Text:
A surd is a square root number that doesn’t give a whole number answer, e.g. \sqrt{3}.

More generally, we get a surd when we take the square root of a number that isn’t a square number – so \sqrt{2},\sqrt{3},\sqrt{5} are all surds. There are 7 key skills you need to learn when manipulating surds.

This topic will require a good understanding of:

Level 6-7GCSEAQAEdexcelOCRWJECEdexcel iGCSE

Skill 1: Multiplying Surds 

When multiplying surds you simply multiply the numbers inside the square root.

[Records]
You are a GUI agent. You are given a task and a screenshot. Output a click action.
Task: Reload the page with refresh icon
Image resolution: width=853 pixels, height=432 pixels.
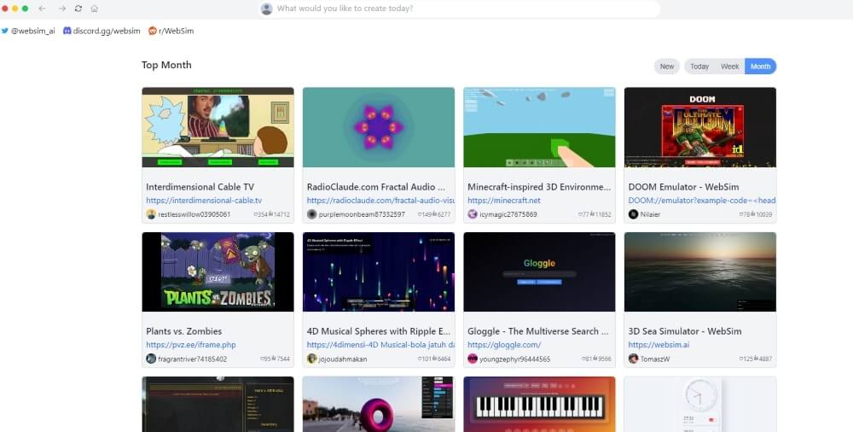coord(78,9)
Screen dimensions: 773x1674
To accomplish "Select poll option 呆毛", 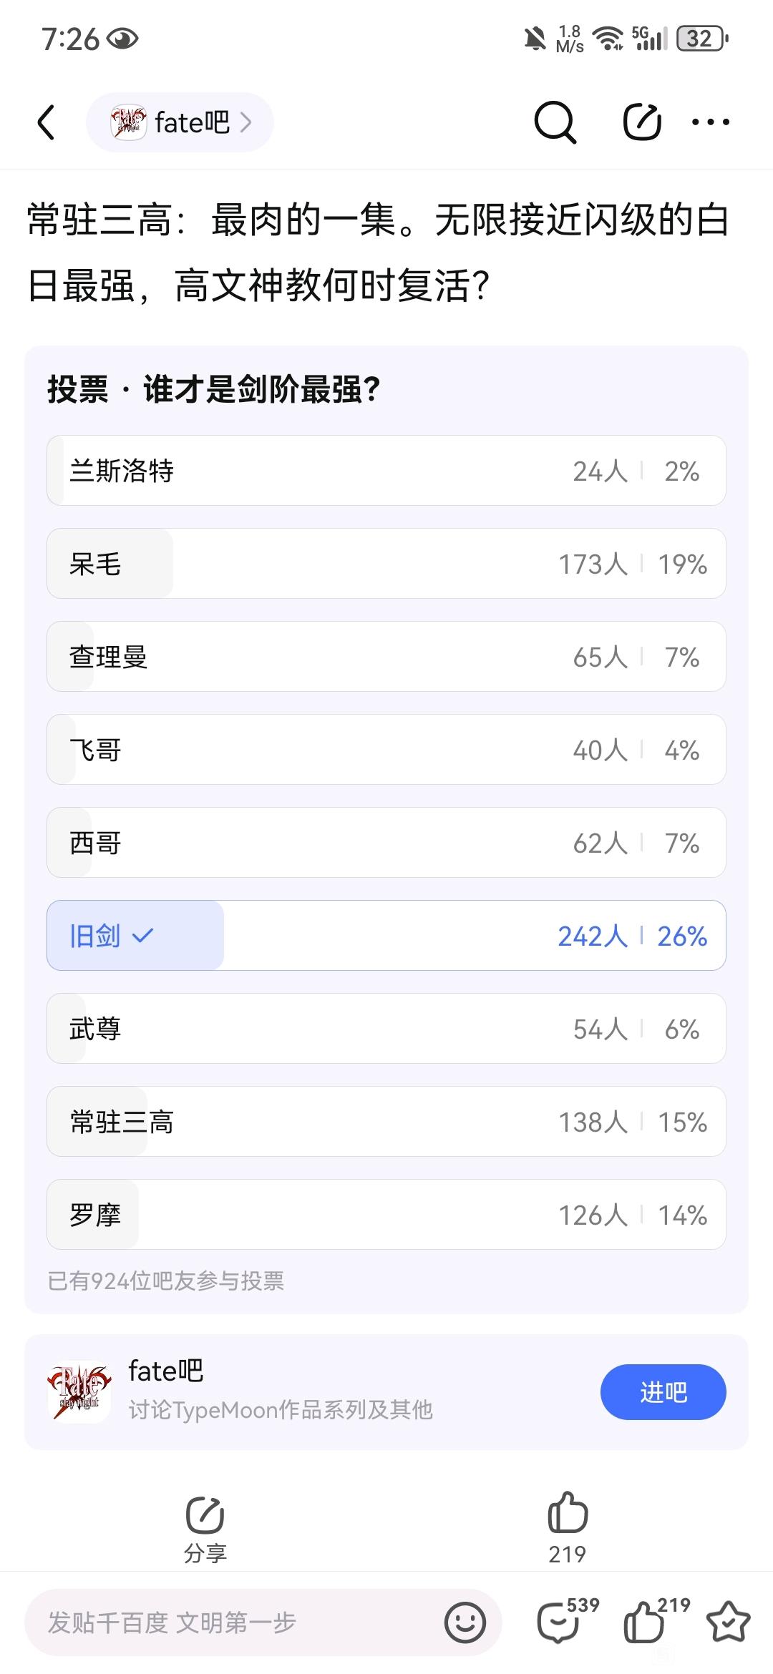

Problems to work on:
- A) Echo the surds text word for word, starting at "More generally, we" and ending at "the square root.".
- B) Write what comes next in the surds text, picking up after its last sentence.
The data has no role here.

Answers to the exercises:
- A)
More generally, we get a surd when we take the square root of a number that isn’t a square number – so \sqrt{2},\sqrt{3},\sqrt{5} are all surds. There are 7 key skills you need to learn when manipulating surds.

This topic will require a good understanding of:

Level 6-7GCSEAQAEdexcelOCRWJECEdexcel iGCSE

Skill 1: Multiplying Surds 

When multiplying surds you simply multiply the numbers inside the square root.

- B)
\sqrt{\textcolor{red}{a}} \times \sqrt{\textcolor{blue}{b}} = \sqrt{\textcolor{red}{a}\times \textcolor{blue}{b}}

Example: 

\sqrt{7} \times \sqrt{2} = \sqrt{7 \times 2} = \sqrt{14}

2\sqrt{2} \times 3\sqrt{5} = 2\times 3 \times \sqrt{2\times5} = 6\sqrt{10}

\sqrt{6}^2 = \sqrt{6} \times \sqrt{6} = \sqrt{6\times6} =\sqrt{36} = 6

Level 6-7GCSEAQAEdexcelOCRWJECEdexcel iGCSE

Skill 2: Dividing Surds 

When dividing surds you simply divide the numbers inside the square root.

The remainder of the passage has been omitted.